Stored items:

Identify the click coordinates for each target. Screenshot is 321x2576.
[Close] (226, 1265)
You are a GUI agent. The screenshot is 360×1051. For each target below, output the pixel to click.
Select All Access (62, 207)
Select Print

#### Problem statement
Your answer must be a copy of every line in the data above that holds the string "click".

#### Solution for this exercise
Identify the click coordinates for each target. Screenshot is 321x2576.
You are a GUI agent. The screenshot is 360×1051. For each target below, output the pixel to click.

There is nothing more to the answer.